When I returned, something inspired me to keep trying my best. After some less successful attempts, I brought up the topic of a certain colleague of ours who was from her home town of Geraldton who now plays AFL. She piped up after this, and we started having normal conversations. Whether she's a footy fanatic or was simply in better spirits after a visit from her family, I'm not sure. In any case, she came out of her shell, which wouldn't have occurred without persistence. This lead to her asking questions and learning about important postnatal information.

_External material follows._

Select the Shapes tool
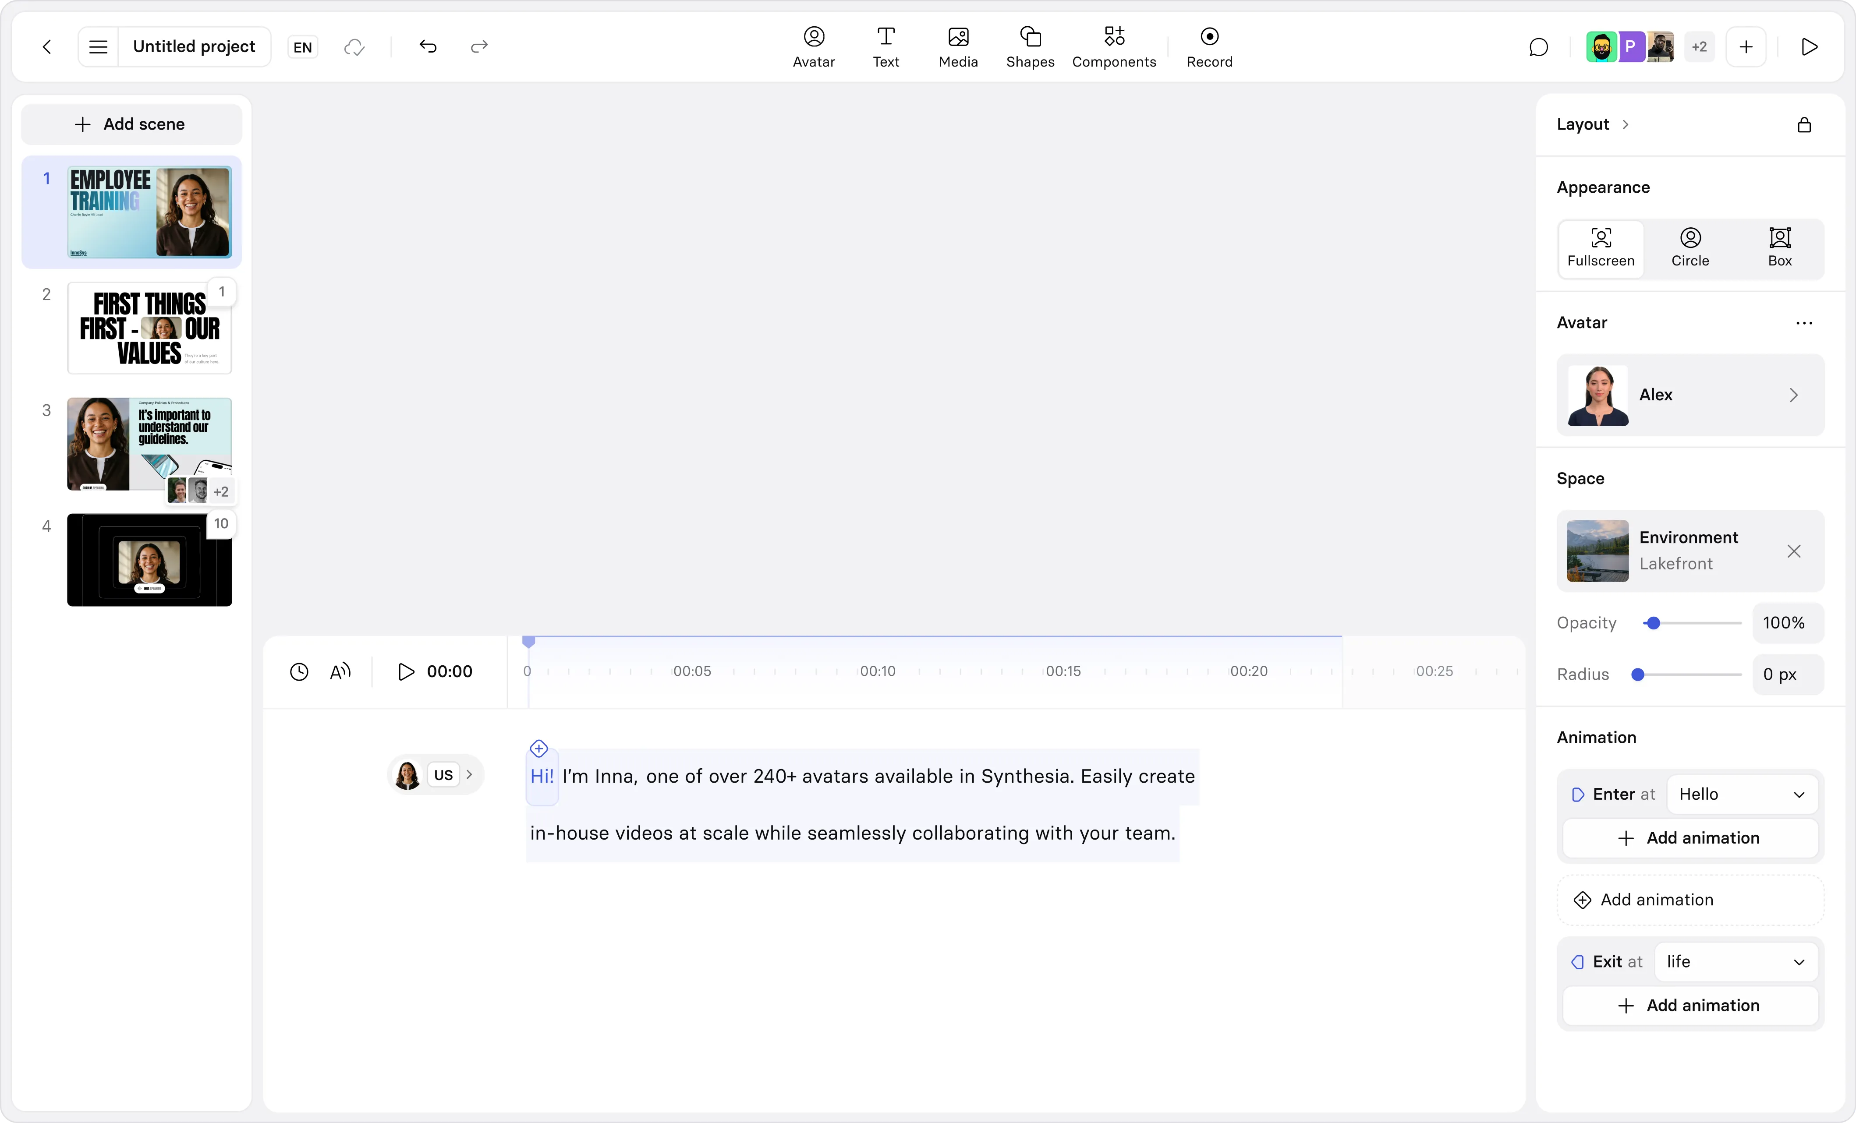pos(1030,47)
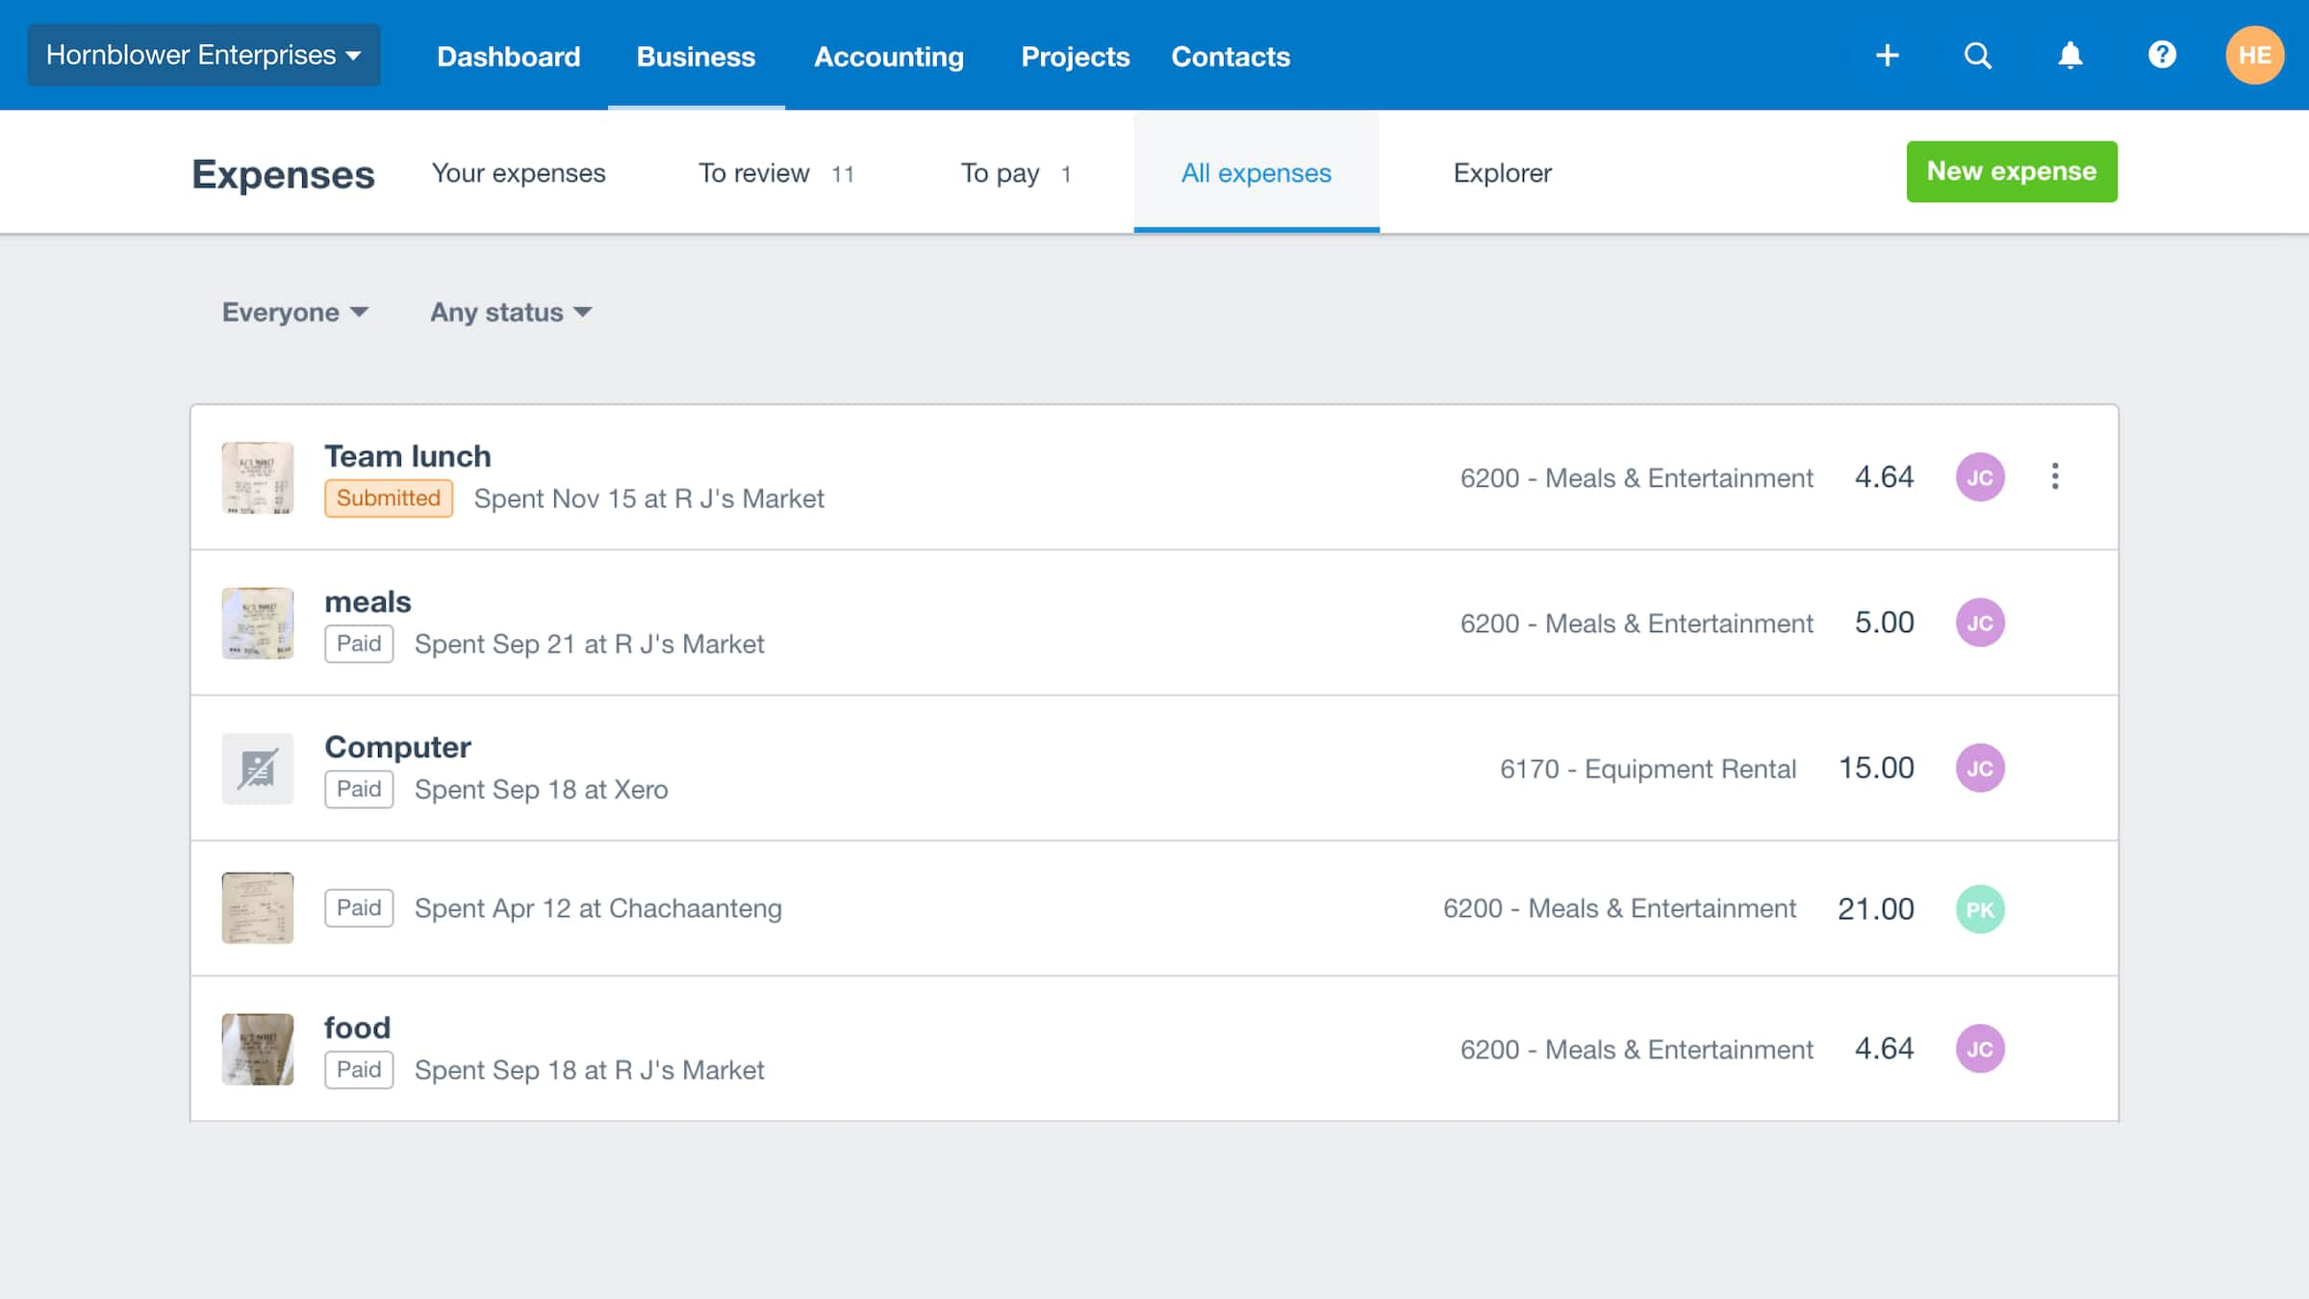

I'm not saying we should harass every patient into constant chatter. If she had given the impression verbally or with body language that she preferred silence, that would be a different matter, but the patient appeared purely uncomfortable. Had I followed my initial desire to give up, I never would have known such a change in 'personality' could occur. This experience has taught me that I should always strive for rapport or at least trust, no matter how impossible it seems. It has also taught me that attitude problems on a first impression may not be an issue at all, its just that the invasion of privacy might be more intimidating for one particular patient than another.
1 comment:
I definatley agree, when you find something in common with patients in my experience it is has allowed for a better rapport to be developed between the patient and you as the therapist as it allows the patient to relate to you more so than if you were purley clinical.